Jul 2 2009

A Couple of Cool Things I Found Because of Twitter…

Several months ago, I created a Twitter account. I admit that I did it during a phase where I felt compelled to sign up for everything I thought might promote this here website. I suppose that drive came from an insane idea I had that by putting links for this site in numerous places, I might

a) Drive more traffic to the site

b) Improve my Google Pagerank

c) Make mountains of money from Google Adwords and Paid to Post programs

Well, I no longer do Paid for Post (as I stated back in May) and when I started using the new layout, I decided to fore-go the Google Adwords (no one was clicking them anyway), so all that linking was redundant.

According to my pagerank counter, I don’t get shit in terms of traffic each week either, so that was a huge bust.

And last but not least, my Google pagerank currently sits at 0, so that was about as big a bust as could be!

Now, this has been a long winded-round-a-bout way of getting to me being on Twitter. I never did use it until I convinced Carolyn that it might be a good networking tool; once I saw how much she was using it, I decided to join the fun.

One of my watches is Writer’s Digest. They’ve got a great mag, some really useful online content, and provide some great insight into the craft of writing. So they just posted a few tweets that I had to share.

The first is a cool little idea that could provide you with some much needed inspiration during those dry periods of creativity.
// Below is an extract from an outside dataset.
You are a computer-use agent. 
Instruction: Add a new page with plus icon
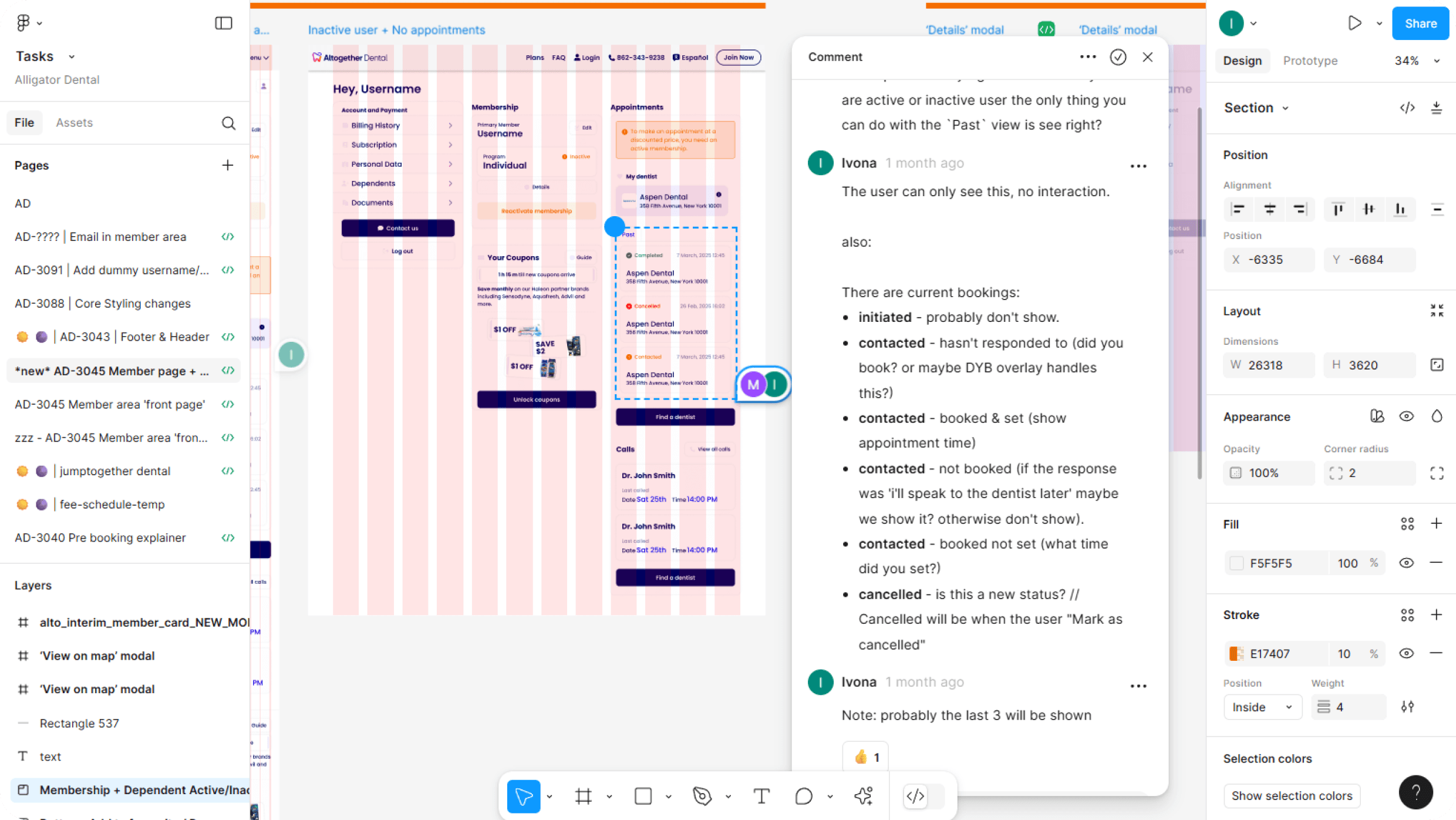pos(228,165)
It is to type a few words into Google and see the results that the autocomplete suggests. I’ll let them tell it in their own words, go check out How to Write a Novel Using Google’s Autocomplete.

Secondly, is a great list that might entice you to Twitter (if you want to be a writer). Meryl K. Evans (@merylkevans) wrote a great article called 50+ Writer Uses For Twitter. This one got me pretty psyched about using Twitter, and I added her to my following list.
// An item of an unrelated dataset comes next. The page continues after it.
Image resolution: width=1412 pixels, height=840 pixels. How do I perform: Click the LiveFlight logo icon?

I suppose it’s for links like these, and hopefully a whole bunch of others from Meryl’s list, that I’m trying to increase my Twitter presence. If you feel so inclined, you can Follow me on Twitter (@Lousypoet).


Oct 23 2008

Google Pagerank

Thanks to Google and search engines in general, the web has become a wild place with people fighting for even the slightest improvement in their pagerank or seach engine placement.

Pagerank is something Google has put in place that assigns a numeric value to your site based on inbound links, content, and a whole slew of variables that I’m certain are well over my head. My site, which has been online since about 2004, has over 200 posts as well as a number of other sections had a pagerank of 1, and when I checked it this morning it had sunk to the lowest of the lows, 0. Now, my wife’s website, firewithinstudio.com, where she has a gallery and hasn’t posted a single blog entry, is a pagerank of 2! WTF??! I mean, I’m no expert, but shouldn’t the age of the site, the volume of content count for something? I don’t think my wife’s site has anymore links to it than the Poet, so what’s the deal? Maybe I’m being punished because I’m doing some paid blog entries, but I think it’s a pretty dirty shot at those of us who are scraping the bucket to survive to punish our websites for making us just enough money to pay for our hosting. It would be one thing if there was nothing here but affiliate links that were generated by a computer, but crap, I’m typing all this stuff myself!

And thanks to a low pagerank the opportunities for making some income from this blog have just been seriously reduced. I guess I understand a desire to filter those blogs that have been created solely for posting paid for posts, but really, shouldn’t there be some way to calculate the number of articles that are original content with no affiliate links and work off a percentage or something?

If anyone has some good advice, let me know. I’ve been trying to increases the traffic to this site, and in the process have swapped links with sites that might not match the content of this one, but so what? I’m a little miffed by this.